Secondary outcomes were established quality metrics for the care of patients with AF and investigator-determined indicators of clinical activity in the management of AF. Established quality metrics assessed at the end of the index ambulatory visit included: appropriately prescribed oral anticoagulation (for CHADS-VASc ≥3 in women and ≥2 in men), inappropriate use of antiarrhythmic drugs in patients with permanent AF, inappropriate use of class 1C antiarrhythmic drugs in patients with structural heart disease, inappropriate use of dofetilide or sotalol in patients with end-stage renal disease, inappropriate use of a nondihydropyridine calcium channel blocker in patients with heart failure and reduced ejection fraction, prescription of a β blocker in patients with an ejection fraction <40%, and inappropriate use of a direct-acting oral anticoagulant in patients with a mechanical heart valve.6, 7 Investigator-determined indicators of clinical activity included: offering of escalation of rhythm control treatment by cardioversion, antiarrhythmic drug therapy, or catheter ablation; electrocardiogram (ECG) review by a clinician within 1 month of the clinic visit (including 12-lead ECG, ambulatory monitor, and stored ECG on pacemaker or implantable cardioverter defibrillator) for patients on antiarrhythmic drug therapy; use of ambulatory monitoring (Holter monitors, ambulatory telemetry, and event recorders) within 120 days; and risk factor modification discussions, including hypertension, obesity, exercise, obstructive sleep apnea treatment, and alcohol cessation.
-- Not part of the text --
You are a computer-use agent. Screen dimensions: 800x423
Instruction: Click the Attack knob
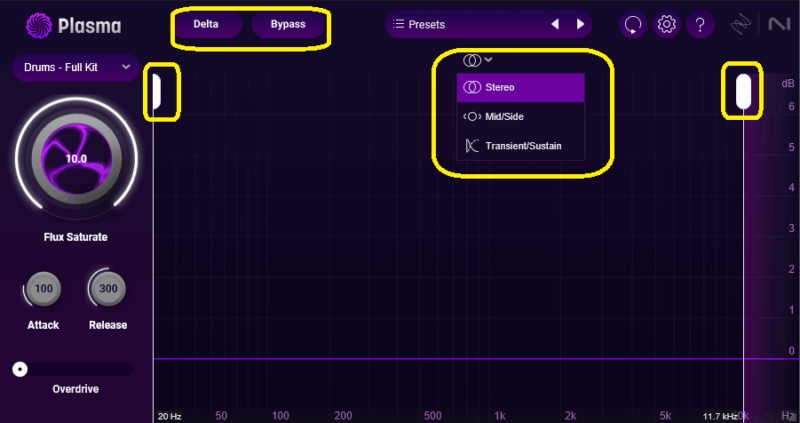point(43,290)
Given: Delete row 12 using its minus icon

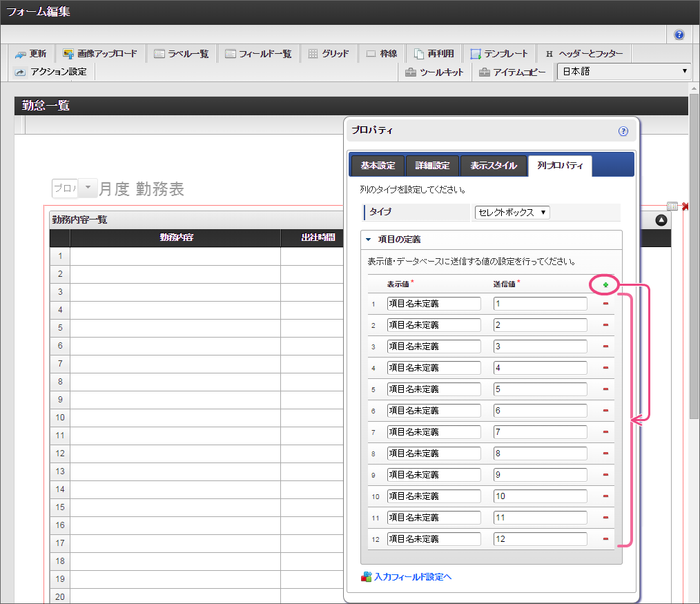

Data are shown as mean ± SD for continuous and number (n; %) for categorical variables. Data were divided into 2 groups (2020 and 2019) and were compared with Student's t test for continuous and chi-square for categorical variables. To address the differences between 2020 and 2019 visits, we used a multivariable logistic regression model. The covariates, which were selected a priori for adjusting the clinical outcomes of hospital admissions, ED visits, and indicators of clinical activity included: age, gender, diabetes mellitus, hypertension, heart failure, cardiomyopathy, coronary artery disease, gastrointestinal bleeding, intracranial hemorrhage, cerebrovascular accident, smoking, obstructive sleep apnea, previous ablation, and provider type (physician or advanced practice provider). Because mortality had only 31 events, we used a smaller adjustment list of: CHA2DS2-VASc score, previous ablation, and provider type. A hierarchal model was constructed to account for the effect of clustering by provider and incorporated into the multivariate analysis. Data from this model are shown as odds ratios (ORs) and 95% confidence intervals (CIs). A two-tailed p value of 0.05 was used for significance testing throughout the study. All analyses were done with SAS 9.4 (Cary, North Carolina).
Results
There were a total of 1964 unique patient visits (1,040 in 2020 and 906 in 2019). The vast majority of encounters in 2020 were telehealth (96.0%; Figure 1 ). Telehealth was not used in 2019. Proportions of patients seen by physicians versus advanced practice providers in 2020 and 2019 are shown in Figure 2 . Baseline characteristics of the study population are presented in Table 1. The median age was 71.0 years and 94.9% of patients were White, with no difference between the 2 groups. Overall, women represented 41.5% of the study cohort. The majority of patients in both cohorts had paroxysmal AF. Patients in 2020 were more likely to have undergone an ablation procedure before the index clinic encounter, whereas those in 2019 were more likely to have diabetes mellitus.
Figure 1.
Proportion of in-person visits and telehealth visits by year.
Figure 2.
Proportion of visits by provider type. APP = advanced practice provider.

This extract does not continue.